Par la rare activité de son esprit, Thouret avait joué le premier rôle dans l’assemblée provinciale de Haute-Normandie. Au milieu des agitations politiques qui suivirent, son influence ne fit que grandir. Élu par Rouen aux états-généraux, il fut nommé président de l’assemblée nationale au mois d’août 1789, et bientôt après membre du comité de constitution. Quelques hommes ont jeté plus d’éclat par leur éloquence dans cette assemblée fameuse ; il n’en est aucun qui ait pris une part plus effective à ses travaux. C’est lui qui, comme rapporteur du comité de constitution, proposa et fit adopter la nouvelle organisation départementale.

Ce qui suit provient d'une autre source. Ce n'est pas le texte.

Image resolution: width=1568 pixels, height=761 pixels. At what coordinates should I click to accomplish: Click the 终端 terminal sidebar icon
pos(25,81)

Il ne contribua pas moins à la nouvelle organisation judiciaire et à la plupart des autres lois organiques. Un des premiers et des plus ardens à demander la suppression des ordres religieux et la vente des biens du clergé, il fut en même temps de ceux qui travaillèrent à rabaisser outre mesure l’autorité royale. Chargé en 1791 de la révision de l’acte constitutionnel et nommé président pour la quatrième fois, c’est lui qui reçut en cette qualité le serment de Louis XVI, et qui prononça quelques jours après la clôture de l’assemblée, dont il reste la dernière personnification, soit pour le bien, soit pour le mal. Élu président au tribunal de cassation, cette haute dignité attira sur lui la foudre révolutionnaire ; il fut condamné à mort et exécuté le même jour que Malesherbes, le 22 avril 1794, sans qu’on lui laissât le temps de signer ses derniers arrêts. Heureux s’il avait pu employer dans des jours plus calmes ses incontestables talens !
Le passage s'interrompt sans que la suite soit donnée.